== Short problem ==
Locate each line in the records that contains the string "link" and copy those lines. Case counts.

== Provided material ==
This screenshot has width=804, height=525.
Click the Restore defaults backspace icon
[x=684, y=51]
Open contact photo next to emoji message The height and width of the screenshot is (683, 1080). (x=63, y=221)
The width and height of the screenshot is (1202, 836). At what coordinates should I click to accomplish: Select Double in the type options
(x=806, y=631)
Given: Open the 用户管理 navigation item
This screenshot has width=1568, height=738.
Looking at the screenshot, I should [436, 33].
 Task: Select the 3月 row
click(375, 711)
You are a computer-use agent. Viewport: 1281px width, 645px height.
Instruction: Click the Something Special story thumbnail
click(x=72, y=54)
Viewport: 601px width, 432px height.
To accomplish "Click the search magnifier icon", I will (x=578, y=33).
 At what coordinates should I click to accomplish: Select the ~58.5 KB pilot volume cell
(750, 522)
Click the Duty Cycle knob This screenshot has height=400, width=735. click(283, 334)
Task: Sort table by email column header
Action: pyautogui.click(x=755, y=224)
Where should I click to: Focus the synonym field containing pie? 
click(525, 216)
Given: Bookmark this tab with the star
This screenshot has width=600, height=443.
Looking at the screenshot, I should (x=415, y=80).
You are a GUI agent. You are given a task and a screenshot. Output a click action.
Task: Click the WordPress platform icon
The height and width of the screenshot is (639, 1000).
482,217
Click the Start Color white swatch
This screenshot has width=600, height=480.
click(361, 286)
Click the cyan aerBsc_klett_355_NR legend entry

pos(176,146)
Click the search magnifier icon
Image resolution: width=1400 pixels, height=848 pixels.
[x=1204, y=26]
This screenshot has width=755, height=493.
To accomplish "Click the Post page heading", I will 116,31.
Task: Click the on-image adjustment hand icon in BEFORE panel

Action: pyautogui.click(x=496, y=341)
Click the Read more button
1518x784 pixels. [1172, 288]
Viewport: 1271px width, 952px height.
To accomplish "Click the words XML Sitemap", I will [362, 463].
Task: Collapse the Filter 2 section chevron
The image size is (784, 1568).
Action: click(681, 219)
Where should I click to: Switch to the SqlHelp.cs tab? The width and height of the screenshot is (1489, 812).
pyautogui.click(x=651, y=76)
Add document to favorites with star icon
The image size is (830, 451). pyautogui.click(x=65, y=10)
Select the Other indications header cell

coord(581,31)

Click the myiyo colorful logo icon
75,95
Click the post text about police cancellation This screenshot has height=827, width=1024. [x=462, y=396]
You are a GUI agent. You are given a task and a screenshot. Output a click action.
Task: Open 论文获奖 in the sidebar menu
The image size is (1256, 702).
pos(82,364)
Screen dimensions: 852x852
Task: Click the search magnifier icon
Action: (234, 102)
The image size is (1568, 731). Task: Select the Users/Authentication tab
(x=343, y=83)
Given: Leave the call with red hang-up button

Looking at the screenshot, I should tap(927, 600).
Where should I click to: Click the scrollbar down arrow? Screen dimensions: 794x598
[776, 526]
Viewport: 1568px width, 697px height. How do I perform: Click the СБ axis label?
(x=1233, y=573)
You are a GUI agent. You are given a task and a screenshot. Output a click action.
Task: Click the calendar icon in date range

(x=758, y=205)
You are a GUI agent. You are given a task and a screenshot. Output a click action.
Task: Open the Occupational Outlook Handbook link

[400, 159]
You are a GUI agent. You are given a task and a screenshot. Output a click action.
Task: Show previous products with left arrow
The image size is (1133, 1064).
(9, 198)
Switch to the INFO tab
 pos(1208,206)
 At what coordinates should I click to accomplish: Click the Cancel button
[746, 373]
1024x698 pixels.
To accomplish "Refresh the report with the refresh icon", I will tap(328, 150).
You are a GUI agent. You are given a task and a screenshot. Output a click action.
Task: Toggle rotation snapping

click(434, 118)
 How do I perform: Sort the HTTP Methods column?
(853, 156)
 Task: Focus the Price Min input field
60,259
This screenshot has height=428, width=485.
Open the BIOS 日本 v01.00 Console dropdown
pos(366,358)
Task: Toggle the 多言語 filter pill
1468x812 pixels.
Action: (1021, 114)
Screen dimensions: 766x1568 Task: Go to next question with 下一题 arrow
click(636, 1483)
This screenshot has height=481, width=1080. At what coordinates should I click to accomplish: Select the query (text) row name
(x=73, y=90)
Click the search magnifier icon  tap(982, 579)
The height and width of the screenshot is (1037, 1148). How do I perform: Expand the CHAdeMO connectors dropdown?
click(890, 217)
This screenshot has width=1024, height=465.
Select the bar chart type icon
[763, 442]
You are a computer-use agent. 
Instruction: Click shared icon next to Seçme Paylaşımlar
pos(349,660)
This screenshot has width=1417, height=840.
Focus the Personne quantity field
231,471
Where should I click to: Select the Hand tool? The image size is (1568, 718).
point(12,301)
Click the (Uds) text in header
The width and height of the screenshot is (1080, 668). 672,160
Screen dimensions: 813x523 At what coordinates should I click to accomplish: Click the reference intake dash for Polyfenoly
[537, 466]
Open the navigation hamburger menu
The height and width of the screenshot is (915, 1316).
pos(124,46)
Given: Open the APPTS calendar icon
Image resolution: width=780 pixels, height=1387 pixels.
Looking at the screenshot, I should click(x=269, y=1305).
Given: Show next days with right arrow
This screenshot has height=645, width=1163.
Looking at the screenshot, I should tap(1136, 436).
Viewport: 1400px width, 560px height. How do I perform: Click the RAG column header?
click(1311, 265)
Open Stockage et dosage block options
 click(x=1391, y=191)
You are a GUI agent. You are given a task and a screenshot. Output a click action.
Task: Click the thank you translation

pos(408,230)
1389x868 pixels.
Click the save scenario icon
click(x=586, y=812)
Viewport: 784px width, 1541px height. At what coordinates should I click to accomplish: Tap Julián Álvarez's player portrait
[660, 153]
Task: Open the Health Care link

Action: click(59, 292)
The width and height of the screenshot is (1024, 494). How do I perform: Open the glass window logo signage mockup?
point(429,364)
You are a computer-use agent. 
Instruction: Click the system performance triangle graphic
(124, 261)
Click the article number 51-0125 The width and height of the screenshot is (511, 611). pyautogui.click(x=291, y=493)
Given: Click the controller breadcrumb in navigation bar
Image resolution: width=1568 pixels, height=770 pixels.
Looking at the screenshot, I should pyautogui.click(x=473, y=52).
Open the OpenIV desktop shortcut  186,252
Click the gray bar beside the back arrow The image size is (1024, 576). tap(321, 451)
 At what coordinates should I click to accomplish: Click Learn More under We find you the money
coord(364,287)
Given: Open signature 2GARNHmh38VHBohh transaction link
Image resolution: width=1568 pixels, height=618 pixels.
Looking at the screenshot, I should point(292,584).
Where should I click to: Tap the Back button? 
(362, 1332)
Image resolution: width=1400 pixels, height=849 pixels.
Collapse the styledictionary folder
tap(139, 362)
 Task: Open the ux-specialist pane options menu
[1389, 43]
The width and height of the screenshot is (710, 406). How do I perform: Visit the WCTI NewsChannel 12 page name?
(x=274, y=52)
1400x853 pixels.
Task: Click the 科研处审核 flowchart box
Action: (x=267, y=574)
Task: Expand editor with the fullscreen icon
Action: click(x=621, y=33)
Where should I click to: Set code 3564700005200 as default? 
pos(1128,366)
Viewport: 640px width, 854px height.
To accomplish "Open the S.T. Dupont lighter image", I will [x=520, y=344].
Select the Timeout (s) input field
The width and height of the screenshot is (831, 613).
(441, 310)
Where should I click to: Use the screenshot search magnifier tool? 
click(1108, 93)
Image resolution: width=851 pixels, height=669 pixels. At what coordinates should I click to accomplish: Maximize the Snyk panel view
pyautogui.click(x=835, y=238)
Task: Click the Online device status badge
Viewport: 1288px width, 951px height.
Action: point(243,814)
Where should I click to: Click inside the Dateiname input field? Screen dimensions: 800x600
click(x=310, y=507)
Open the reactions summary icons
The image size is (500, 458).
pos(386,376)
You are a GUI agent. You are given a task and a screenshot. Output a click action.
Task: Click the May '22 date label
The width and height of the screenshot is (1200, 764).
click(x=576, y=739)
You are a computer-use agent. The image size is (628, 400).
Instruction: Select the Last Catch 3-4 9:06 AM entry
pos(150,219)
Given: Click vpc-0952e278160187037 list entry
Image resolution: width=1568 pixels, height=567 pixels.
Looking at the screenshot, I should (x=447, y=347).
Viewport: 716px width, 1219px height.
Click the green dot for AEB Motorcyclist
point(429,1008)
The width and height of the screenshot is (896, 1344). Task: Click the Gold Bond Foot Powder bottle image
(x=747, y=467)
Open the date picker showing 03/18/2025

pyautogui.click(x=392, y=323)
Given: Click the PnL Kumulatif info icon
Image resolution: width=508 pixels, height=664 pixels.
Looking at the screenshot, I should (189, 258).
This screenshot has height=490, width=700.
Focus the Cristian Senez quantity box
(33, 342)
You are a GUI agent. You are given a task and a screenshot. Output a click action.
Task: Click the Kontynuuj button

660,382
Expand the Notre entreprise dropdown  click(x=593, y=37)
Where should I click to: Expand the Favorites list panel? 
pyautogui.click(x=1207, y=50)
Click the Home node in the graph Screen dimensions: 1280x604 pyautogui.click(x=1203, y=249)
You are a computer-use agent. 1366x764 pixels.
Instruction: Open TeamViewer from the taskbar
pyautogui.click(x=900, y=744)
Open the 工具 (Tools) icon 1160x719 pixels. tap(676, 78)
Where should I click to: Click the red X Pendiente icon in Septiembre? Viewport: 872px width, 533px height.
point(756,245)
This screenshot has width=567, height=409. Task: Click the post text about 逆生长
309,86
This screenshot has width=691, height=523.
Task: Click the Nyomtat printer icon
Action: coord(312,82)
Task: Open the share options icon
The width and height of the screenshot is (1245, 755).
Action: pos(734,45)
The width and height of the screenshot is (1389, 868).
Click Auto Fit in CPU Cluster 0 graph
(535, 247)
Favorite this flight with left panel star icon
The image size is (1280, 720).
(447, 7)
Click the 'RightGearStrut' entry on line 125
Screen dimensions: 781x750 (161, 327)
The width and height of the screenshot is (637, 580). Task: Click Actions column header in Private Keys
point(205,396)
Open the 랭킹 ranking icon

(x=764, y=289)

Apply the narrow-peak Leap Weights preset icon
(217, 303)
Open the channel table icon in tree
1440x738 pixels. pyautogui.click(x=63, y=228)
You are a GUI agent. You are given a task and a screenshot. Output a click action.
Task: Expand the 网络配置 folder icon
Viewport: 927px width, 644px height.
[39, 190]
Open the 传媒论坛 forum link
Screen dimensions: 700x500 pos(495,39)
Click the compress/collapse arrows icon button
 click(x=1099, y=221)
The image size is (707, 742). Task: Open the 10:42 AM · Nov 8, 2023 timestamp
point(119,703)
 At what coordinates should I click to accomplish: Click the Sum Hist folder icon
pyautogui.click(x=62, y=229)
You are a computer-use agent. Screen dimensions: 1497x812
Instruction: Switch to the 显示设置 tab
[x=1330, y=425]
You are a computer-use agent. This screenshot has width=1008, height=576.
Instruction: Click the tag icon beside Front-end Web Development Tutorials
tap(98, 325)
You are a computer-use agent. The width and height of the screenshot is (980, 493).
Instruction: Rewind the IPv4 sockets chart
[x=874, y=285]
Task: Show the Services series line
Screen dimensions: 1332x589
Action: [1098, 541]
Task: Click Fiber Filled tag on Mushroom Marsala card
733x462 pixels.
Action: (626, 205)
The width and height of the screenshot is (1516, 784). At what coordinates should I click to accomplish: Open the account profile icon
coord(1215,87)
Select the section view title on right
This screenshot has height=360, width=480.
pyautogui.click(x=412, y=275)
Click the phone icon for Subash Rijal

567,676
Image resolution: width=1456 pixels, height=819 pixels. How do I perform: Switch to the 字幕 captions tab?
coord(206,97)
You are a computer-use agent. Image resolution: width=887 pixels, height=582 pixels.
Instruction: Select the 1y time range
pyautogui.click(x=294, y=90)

== Result of this task ==
Task: Open the Occupational Outlook Handbook link
Task: Open the Health Care link
Given: Open signature 2GARNHmh38VHBohh transaction link
Open the 传媒论坛 forum link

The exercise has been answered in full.